Espiritualidad

Conversión ecológica, cuidado de esta casa que es de todos

Es tiempo de Cuaresma, y la iglesia como madre amorosa nos pide conversión y cambio en nuestra manera de pensar y de actuar. Nos llama a un proceder moral que no sólo sea camino de salvación personal, sino que miremos nuestro entorno social y ecológico. 

El Santo Padre Francisco insiste en adoptar un estilo de vida que contribuya al cuidado de la casa común, a la conversión de cara a la creación, es decir, a una conversión ecológica. A lo largo de su Magisterio insiste en abandonar malos hábitos y costumbres que perjudican el medio ambiente y la asimilación de una  cultura oír el cuidado del planeta que es de todos.

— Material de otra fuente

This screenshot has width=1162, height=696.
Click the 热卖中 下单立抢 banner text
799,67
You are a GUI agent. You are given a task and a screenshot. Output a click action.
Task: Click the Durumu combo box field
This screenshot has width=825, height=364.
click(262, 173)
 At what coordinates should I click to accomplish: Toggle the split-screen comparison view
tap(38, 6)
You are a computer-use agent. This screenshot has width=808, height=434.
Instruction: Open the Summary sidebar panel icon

“Muchas cosas tienen que re orientar su rumbo, pero ante todo la humanidad necesita cambiar. Hace falta la conciencia de un origen común, de una pertenencia mutua y de un futuro compartido por todos.”

Esta conciencia básica permitiría el desarrollo de nuevas convicciones, actuales y formas de vida. Se destaca así un gran desafío cultural, espiritual y educativo que supondrá largos procesos de regeneración”. (Papa Francisco. Laudato si #202). 

Mapa de ruta 

La encíclica papal ofrece sugerencias valiosas y concretas, que cada uno deberá adaptar, como por ejemplo los gestos de cortesía y buena educación en familia y en el trato con las personas cercanas (123). Es en familia donde aprendemos el res- peto por los demás y la capacidad de convivir en armonía con todos. El Papa dedica a las virtudes de la sobriedad y humildad, desarrollando la convicción de que “menos es más” (222-227).

El hecho de ser capaces de gozar “más” con “menos” consumo, refuerza la convicción de que la felicidad verdadera consiste sobre todo en gozar por lo que soy, y no tanto por lo que tengo. 

Los cristianos debemos adoptar un nuevo estilo de vida, que no se puede imponer por ley, si no que debe ser el fruto de un cambio de convicciones y motivaciones personales, concebidas desde el hogar, que es fuente de una verdadera conversión. 

El Papa Francisco afirma que “estamos llamados a ser los instrumentos del Padre Dios para que nuestro planeta sea lo que él soñó al crearlo, y responda a su proyecto de paz, belleza y plenitud” (53). 

Referencia: Carta Encíclica LAUDATO SI, sobre el cuidado de la casa común. Papa Francisco.